Kategorien(1) MG + GSP Tags:
  1. bilbo
    18. August 2007, 14:03 | #1

    „Mit der Metapher des Fensterstocks, aus dem man falle und den man daraufhin lieben solle, verweist Brecht auf den Widersinn, daß die Zufälligkeit des Geburtsortes eine lebenslange, nie auflösbare Bindung an diesen einen Staat bewirke.“
    Nicht auf die Zufälligkeit wird da verwiesen, sondern auf den Schaden, den das Heimatland beschert und das man, genau deswegen lieben soll.

  2. bilbo
    18. August 2007, 14:18 | #2

    Kannst du mal deinen Einwand deutlicher machen. Willst du sagen, der Brecht hätte den Stalin nicht für die Durchsetzung des Kommunimus loben dürfen, weil der Stalinkommunimus (siehe Mielke) gar kein Kommunimus war. Kannst du mal erklären, wie in dem Zitat Spanien vorkommt und gegen wen dein Kopfschütteln sich richtet.Gegen Brecht oder die Buchautoren.

  3. 18. August 2007, 17:41 | #3

    Spanien kommt da über die „Roten Brigaden“ vor.

• DEINE AUFGABE
Schreibe aus dem zitierten Text oben den Abschnitt wortgetreu ab, der mit den Worten „Kategorien(1) MG +“ beginnt und mit „oder die Buchautoren.“ endet.

• GEGEBENE DATEN

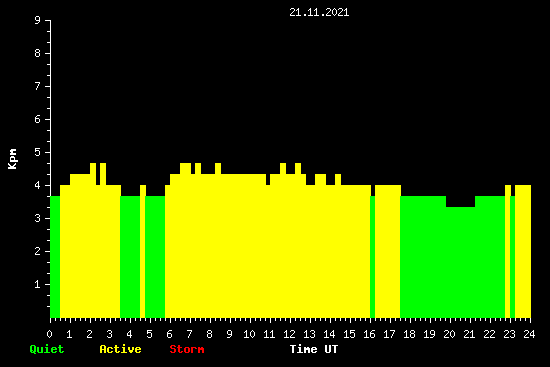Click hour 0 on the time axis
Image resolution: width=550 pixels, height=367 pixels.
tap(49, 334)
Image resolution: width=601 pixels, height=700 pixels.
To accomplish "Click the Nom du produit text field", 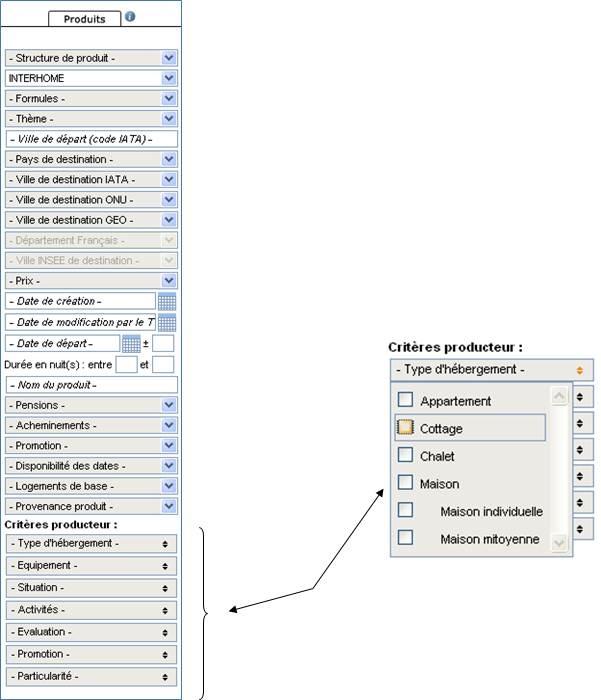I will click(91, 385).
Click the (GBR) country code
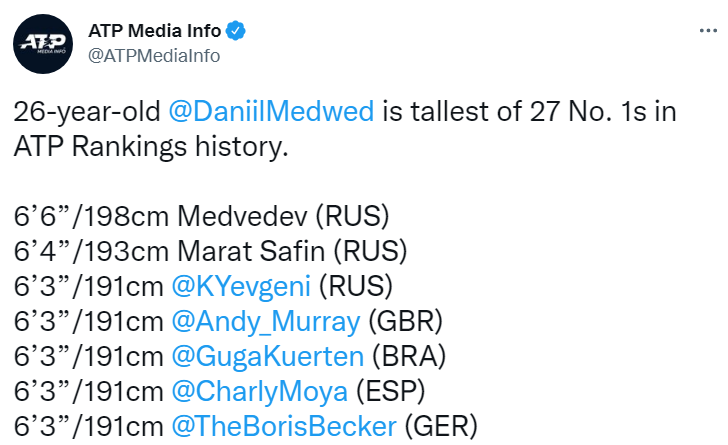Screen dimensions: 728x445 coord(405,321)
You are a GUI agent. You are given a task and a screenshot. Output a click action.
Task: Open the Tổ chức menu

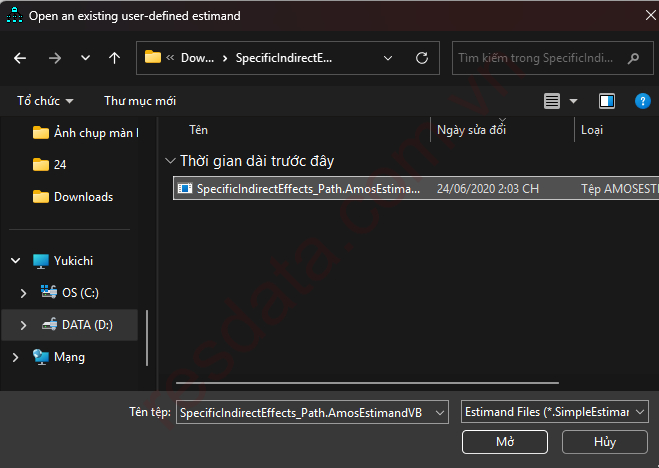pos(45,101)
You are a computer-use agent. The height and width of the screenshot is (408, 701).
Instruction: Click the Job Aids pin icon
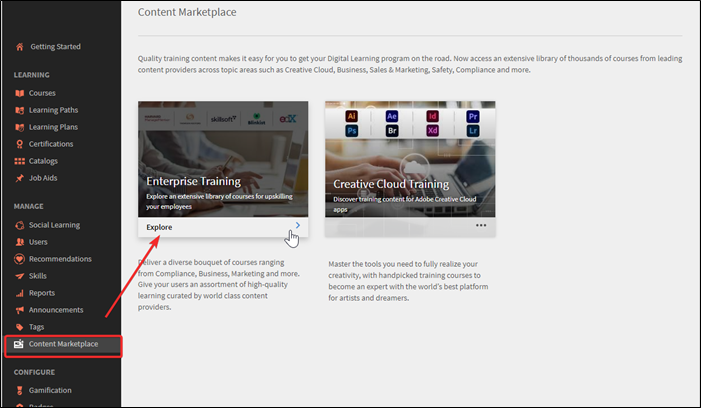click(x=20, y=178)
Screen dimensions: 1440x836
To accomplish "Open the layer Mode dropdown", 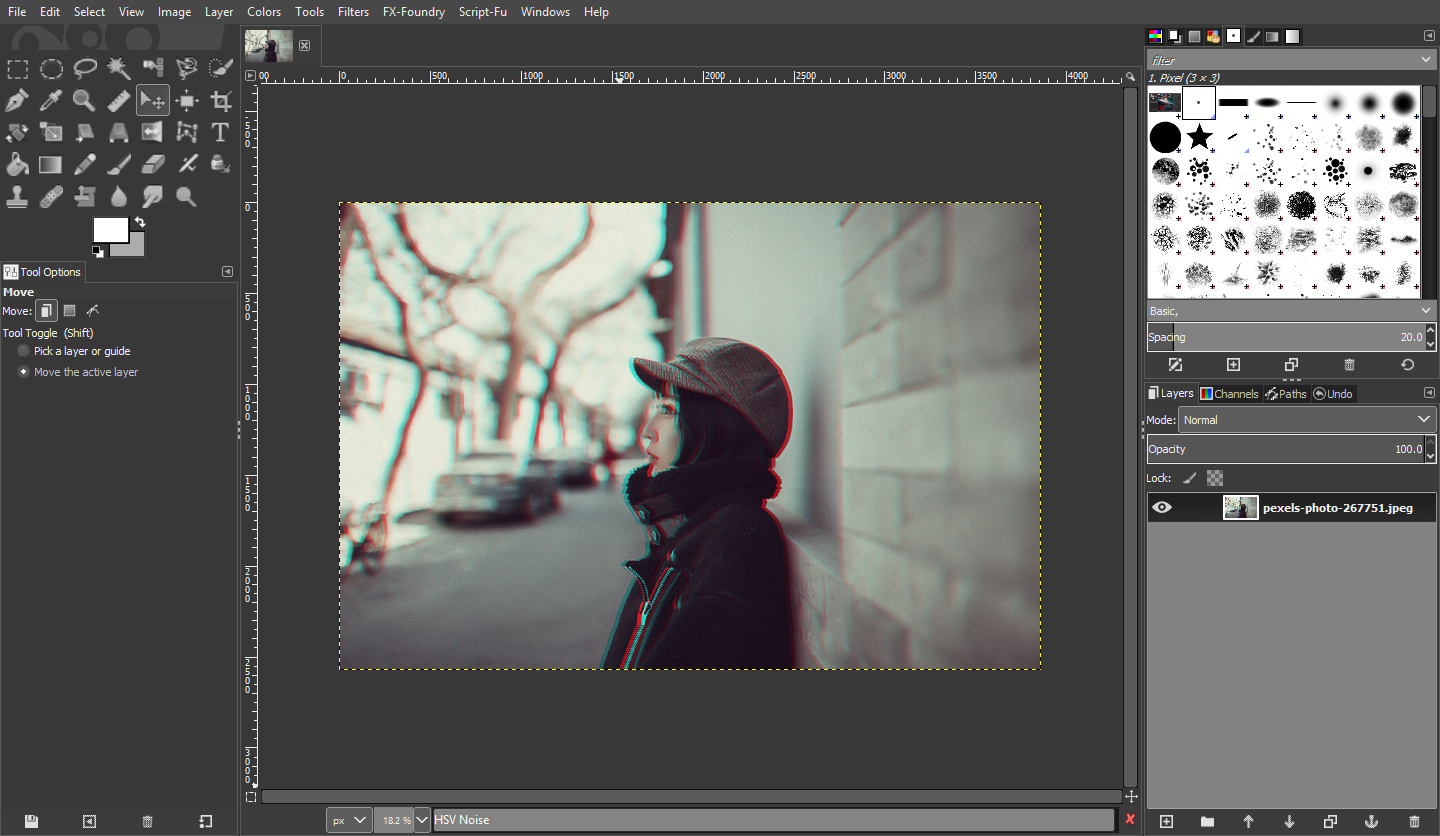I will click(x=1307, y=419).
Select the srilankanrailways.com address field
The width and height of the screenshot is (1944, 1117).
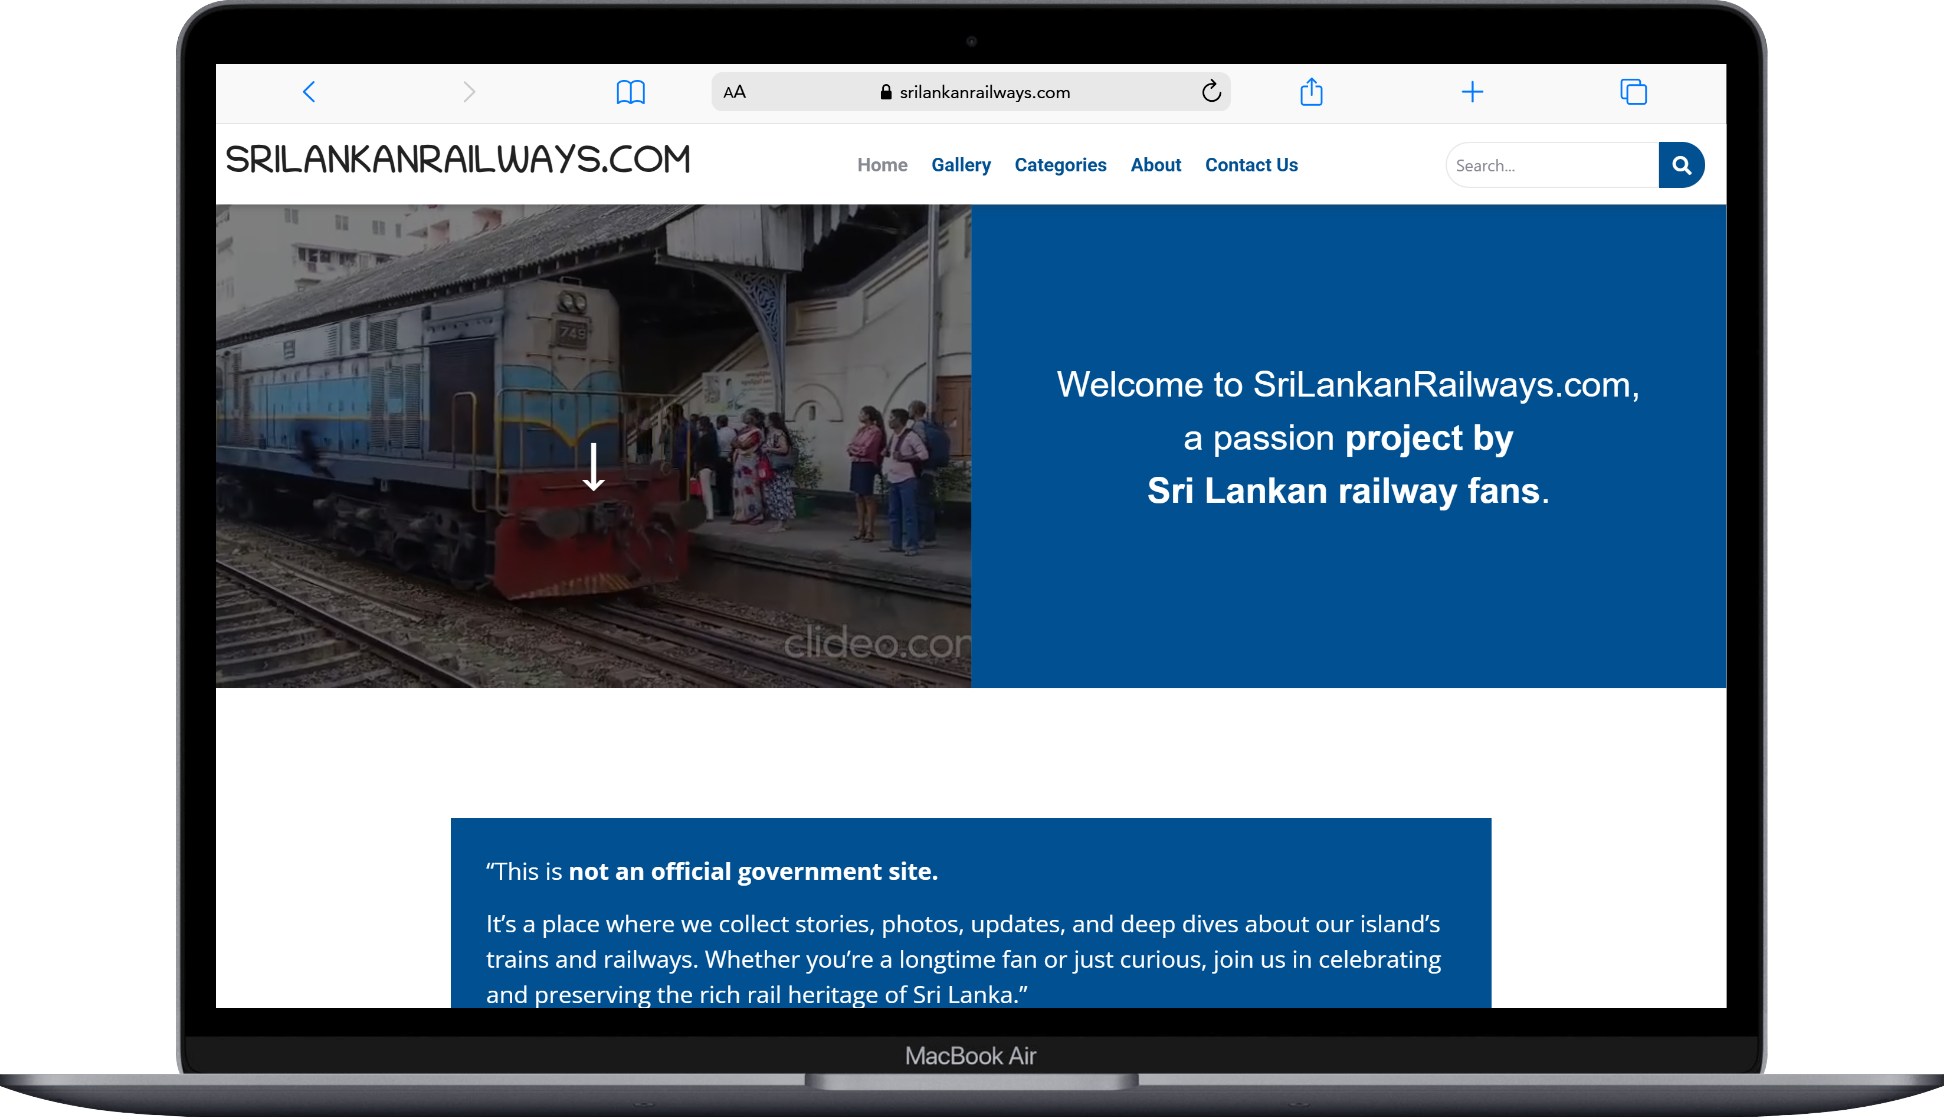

• ANTWORT ZUR AUFGABE
Kategorien(1) MG + GSP Tags:
  1. bilbo
    18. August 2007, 14:03 | #1

    „Mit der Metapher des Fensterstocks, aus dem man falle und den man daraufhin lieben solle, verweist Brecht auf den Widersinn, daß die Zufälligkeit des Geburtsortes eine lebenslange, nie auflösbare Bindung an diesen einen Staat bewirke.“
    Nicht auf die Zufälligkeit wird da verwiesen, sondern auf den Schaden, den das Heimatland beschert und das man, genau deswegen lieben soll.

  2. bilbo
    18. August 2007, 14:18 | #2

    Kannst du mal deinen Einwand deutlicher machen. Willst du sagen, der Brecht hätte den Stalin nicht für die Durchsetzung des Kommunimus loben dürfen, weil der Stalinkommunimus (siehe Mielke) gar kein Kommunimus war. Kannst du mal erklären, wie in dem Zitat Spanien vorkommt und gegen wen dein Kopfschütteln sich richtet.Gegen Brecht oder die Buchautoren.